Angie seemed all right. But something about the way she was so friendly yet polite was almost
professional
. Or too adult. Or too happy. I felt like she was an actor pretending to be somebody who was twenty instead of an actual twenty-year-old. She just seemed so damned nice and polite, and I kept waiting for her to turn into Germaine, or Kate, or any of the other girls I knew who had gone to college. Secretly she had to be fake, or boring, or a bitch. Even though it wasn't fair of me to assume this, I kept expecting the transformation to happen.
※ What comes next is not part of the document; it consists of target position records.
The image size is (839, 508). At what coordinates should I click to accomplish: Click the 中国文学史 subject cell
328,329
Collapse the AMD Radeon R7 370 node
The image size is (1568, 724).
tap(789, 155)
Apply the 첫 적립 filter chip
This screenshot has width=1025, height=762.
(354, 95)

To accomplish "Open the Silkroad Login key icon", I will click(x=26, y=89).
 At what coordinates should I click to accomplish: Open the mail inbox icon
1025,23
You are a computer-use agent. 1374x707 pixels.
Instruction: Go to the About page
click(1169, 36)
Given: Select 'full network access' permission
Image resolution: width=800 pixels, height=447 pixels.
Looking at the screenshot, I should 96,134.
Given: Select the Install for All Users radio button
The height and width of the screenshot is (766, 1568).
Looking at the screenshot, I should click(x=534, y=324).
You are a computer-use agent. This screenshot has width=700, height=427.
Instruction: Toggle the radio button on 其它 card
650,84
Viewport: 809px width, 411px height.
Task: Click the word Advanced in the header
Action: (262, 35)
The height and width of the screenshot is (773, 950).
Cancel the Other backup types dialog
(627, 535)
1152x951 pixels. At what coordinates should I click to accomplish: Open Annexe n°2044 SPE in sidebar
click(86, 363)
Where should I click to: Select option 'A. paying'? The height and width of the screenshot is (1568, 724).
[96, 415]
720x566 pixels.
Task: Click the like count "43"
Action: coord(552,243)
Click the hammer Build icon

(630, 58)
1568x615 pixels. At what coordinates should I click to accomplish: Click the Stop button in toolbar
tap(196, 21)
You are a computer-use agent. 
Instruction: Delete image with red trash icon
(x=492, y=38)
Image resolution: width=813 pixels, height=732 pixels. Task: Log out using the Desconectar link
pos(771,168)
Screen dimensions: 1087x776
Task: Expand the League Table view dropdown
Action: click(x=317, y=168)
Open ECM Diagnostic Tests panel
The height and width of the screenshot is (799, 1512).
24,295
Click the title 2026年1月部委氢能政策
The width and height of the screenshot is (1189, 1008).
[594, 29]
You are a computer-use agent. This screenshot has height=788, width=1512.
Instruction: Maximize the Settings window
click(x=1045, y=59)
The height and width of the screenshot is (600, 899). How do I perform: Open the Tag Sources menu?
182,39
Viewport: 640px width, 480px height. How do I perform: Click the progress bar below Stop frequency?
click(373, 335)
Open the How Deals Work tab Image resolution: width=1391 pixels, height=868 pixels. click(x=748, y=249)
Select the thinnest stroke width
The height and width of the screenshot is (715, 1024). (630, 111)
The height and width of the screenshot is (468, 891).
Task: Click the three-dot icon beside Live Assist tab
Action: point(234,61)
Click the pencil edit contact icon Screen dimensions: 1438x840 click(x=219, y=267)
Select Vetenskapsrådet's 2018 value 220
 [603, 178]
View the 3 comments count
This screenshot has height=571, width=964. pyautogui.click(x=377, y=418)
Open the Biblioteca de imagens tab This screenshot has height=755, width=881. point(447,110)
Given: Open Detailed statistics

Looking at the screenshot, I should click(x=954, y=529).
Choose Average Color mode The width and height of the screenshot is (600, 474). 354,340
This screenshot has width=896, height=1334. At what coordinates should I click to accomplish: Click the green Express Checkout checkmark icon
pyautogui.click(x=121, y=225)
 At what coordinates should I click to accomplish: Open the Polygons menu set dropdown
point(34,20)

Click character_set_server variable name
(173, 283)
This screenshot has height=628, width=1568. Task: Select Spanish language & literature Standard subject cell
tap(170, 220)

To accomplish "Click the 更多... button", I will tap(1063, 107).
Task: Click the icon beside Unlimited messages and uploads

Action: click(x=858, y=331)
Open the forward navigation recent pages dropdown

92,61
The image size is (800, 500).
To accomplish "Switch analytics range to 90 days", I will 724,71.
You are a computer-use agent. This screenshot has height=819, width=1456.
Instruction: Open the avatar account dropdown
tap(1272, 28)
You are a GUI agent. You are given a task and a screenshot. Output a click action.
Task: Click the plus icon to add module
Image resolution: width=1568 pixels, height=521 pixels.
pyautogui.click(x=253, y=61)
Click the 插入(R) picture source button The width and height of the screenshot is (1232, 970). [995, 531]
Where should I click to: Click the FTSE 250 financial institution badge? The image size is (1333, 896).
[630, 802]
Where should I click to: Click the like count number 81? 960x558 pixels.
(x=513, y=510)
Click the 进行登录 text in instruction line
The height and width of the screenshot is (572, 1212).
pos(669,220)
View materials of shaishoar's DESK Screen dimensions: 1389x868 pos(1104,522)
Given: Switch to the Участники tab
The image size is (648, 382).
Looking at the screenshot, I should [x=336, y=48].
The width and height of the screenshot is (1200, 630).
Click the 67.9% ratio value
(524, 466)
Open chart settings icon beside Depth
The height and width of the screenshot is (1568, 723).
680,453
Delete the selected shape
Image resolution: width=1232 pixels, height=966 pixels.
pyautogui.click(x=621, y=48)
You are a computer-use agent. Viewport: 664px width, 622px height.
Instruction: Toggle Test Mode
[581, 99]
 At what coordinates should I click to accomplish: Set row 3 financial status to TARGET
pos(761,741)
I was just nervous being around someone, too, whom I had to behave around.
“We rented some movies tonight if you want to watch them with us,” said Josh. “
Ghostbusters
and
What About Bob?.
Some Bill Murray stuff in honor of Angie's first time in Chicago.”
“Sounds like fun,” I said. Sitting around watching movies with them sounded awkward.
“I'm going to hang out and watch them, too, Cecily,” said Dad. “You should join us.” I tried to think of any reason I could not watch the movies with them that didn't involve me sitting awkwardly and quietly in my room, not doing anything. But I had no plans, nobody to call.
“I got some ice cream,” added Dad.
“Okay,” I finally consented. What can I say, I like ice cream. Who doesn't?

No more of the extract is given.